Al escucharte considero que tu trabajo es un puente de comunicación para llegar a las personas.

Sin duda es un puente. La fotografía como medio es bastante amable, directo y efectivo.

Es algo que les pregunto a la mayoría de los fotógrafos, ¿para ti la fotografía es un lenguaje?

De todas maneras. Es un lenguaje y también un medio de expresión. Yo creo que la fotografía es más compleja de lo que parece. Para crear un concepto fotográficamente coherente y que tenga peso, se requiere igual ser capaz de reflexionar. Hay que saber tener síntesis, y ese algo que sea profundo.

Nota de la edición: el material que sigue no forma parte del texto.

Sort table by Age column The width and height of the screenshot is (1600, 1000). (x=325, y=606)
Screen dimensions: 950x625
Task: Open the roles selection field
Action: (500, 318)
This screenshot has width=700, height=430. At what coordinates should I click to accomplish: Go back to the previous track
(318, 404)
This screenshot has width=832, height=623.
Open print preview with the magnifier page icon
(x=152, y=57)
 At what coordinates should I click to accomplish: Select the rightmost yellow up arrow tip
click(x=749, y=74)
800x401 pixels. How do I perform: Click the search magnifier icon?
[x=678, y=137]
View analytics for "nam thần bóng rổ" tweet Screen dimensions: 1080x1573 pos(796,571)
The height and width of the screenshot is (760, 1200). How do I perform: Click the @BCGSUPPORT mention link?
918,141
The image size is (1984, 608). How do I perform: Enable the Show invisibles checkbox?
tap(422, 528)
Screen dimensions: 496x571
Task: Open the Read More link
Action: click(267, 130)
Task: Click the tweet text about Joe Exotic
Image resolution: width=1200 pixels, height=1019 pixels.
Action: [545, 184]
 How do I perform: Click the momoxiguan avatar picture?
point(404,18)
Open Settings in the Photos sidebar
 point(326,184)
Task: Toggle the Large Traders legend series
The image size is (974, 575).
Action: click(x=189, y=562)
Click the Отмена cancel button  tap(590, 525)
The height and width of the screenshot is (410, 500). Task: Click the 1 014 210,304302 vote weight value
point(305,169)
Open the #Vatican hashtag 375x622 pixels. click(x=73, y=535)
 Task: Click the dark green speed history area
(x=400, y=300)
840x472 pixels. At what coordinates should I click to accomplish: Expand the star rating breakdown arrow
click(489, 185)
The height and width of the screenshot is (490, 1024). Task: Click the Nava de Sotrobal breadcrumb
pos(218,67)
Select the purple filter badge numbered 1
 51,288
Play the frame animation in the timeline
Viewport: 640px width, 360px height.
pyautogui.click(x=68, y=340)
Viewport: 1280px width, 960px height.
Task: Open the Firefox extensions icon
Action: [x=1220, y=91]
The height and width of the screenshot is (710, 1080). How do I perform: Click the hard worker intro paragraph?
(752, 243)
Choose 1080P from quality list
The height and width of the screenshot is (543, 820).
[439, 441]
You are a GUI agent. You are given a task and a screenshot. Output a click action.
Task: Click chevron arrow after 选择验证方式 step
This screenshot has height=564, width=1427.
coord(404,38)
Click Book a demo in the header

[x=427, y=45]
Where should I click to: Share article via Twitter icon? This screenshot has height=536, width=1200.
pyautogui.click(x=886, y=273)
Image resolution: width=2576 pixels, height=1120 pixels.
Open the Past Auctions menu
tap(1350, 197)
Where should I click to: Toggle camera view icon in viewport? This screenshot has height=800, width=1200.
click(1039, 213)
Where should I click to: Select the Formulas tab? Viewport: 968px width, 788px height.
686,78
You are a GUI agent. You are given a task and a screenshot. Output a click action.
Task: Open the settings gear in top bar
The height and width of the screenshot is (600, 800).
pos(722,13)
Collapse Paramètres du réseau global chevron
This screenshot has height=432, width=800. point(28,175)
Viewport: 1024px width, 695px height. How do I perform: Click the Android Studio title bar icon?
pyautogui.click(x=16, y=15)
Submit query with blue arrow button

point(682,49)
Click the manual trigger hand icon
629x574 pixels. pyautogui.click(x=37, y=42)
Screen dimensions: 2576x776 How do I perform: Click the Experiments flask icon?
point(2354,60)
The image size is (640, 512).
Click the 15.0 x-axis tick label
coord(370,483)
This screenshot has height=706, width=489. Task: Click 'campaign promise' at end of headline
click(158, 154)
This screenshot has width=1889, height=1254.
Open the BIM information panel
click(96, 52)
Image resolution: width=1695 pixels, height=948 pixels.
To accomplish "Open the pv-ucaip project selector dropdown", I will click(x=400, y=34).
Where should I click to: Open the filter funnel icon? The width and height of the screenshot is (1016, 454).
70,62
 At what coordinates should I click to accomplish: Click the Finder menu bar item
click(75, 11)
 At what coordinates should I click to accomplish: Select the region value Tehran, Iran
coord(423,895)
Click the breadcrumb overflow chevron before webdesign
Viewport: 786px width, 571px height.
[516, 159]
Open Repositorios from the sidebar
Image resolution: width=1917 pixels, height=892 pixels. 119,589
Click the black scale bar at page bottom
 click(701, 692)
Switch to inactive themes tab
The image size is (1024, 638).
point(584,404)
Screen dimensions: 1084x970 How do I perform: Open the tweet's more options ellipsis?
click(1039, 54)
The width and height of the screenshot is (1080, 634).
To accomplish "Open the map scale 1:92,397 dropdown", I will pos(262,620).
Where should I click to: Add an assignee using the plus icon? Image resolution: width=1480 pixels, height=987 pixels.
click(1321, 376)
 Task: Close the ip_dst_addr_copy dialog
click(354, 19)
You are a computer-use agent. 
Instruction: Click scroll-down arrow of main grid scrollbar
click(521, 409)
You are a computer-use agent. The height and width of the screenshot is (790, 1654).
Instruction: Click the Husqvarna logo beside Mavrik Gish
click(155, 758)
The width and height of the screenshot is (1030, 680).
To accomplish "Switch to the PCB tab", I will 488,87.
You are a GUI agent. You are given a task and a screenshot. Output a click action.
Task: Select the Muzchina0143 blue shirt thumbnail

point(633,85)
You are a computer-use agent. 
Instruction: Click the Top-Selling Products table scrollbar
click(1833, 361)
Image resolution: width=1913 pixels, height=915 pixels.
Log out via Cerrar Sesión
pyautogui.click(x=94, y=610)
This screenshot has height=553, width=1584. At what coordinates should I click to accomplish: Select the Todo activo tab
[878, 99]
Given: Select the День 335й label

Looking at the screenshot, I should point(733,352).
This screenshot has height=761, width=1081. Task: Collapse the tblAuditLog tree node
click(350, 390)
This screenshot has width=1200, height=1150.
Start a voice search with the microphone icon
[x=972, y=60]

¿Cómo fueron tus inicios como fotógrafo?

Yo empecé cuando estaba en el colegio. Mi primer acercamiento fue para capear una clase de matemáticas, porque estaban promocionando el nuevo laboratorio de fotografía y te podías salir para ir a verlo. Yo fui al tiro. Tomé el taller de fotos y a las dos semanas nadie más estaba. La profesora me dijo: o lo cierro o te paso las llaves. Yo me quedé alucinado. Me gustó tanto que cuando salí del colegio entré de inmediato a estudiar fotografía.

¿Nunca dudaste entre otra carrera?

No, nunca. Incluso mi mamá me preguntaba de qué iba a vivir, le respondía no sé, pero que yo sabía que no podía hacer otra cosa. Por suerte me apoyaron, pero después me confesaron que creían que se me iba a quitar e iba a ser otra cosa. Afortunadamente eso nunca ocurrió.